[Stored records]
Segment Open

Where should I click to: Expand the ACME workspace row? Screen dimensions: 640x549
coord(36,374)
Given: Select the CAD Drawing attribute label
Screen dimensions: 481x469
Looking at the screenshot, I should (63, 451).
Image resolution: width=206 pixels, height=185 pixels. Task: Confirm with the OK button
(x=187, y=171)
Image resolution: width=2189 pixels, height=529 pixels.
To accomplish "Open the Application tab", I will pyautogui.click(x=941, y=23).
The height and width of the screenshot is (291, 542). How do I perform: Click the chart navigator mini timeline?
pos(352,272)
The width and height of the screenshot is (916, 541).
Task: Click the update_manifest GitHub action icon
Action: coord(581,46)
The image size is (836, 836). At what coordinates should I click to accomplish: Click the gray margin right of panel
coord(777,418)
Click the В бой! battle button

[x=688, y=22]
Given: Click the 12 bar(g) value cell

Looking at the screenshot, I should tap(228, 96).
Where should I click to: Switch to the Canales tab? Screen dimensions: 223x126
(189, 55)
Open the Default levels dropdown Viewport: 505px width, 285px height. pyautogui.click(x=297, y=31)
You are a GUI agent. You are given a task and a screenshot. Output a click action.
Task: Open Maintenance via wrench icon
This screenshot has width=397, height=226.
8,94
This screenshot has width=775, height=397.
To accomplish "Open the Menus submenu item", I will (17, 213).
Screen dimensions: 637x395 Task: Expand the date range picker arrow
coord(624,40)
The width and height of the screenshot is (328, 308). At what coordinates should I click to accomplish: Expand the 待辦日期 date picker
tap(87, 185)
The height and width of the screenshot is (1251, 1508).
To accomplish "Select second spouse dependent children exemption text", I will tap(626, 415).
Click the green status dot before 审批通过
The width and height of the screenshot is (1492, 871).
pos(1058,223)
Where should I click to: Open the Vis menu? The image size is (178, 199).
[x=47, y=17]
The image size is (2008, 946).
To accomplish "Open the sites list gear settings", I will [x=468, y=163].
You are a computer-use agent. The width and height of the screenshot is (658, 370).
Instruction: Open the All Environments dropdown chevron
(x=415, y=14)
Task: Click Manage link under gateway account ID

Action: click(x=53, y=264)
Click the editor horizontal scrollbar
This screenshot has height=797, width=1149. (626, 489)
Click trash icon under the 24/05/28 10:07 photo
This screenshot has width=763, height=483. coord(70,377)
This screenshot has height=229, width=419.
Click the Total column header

Segment Closed

Scan the entries above for the string "agent" and copy each line containing it.

You are a GUI agent. You are given a task and a screenshot. Output a click action.
You are a computer-use agent. The width and height of the screenshot is (658, 370).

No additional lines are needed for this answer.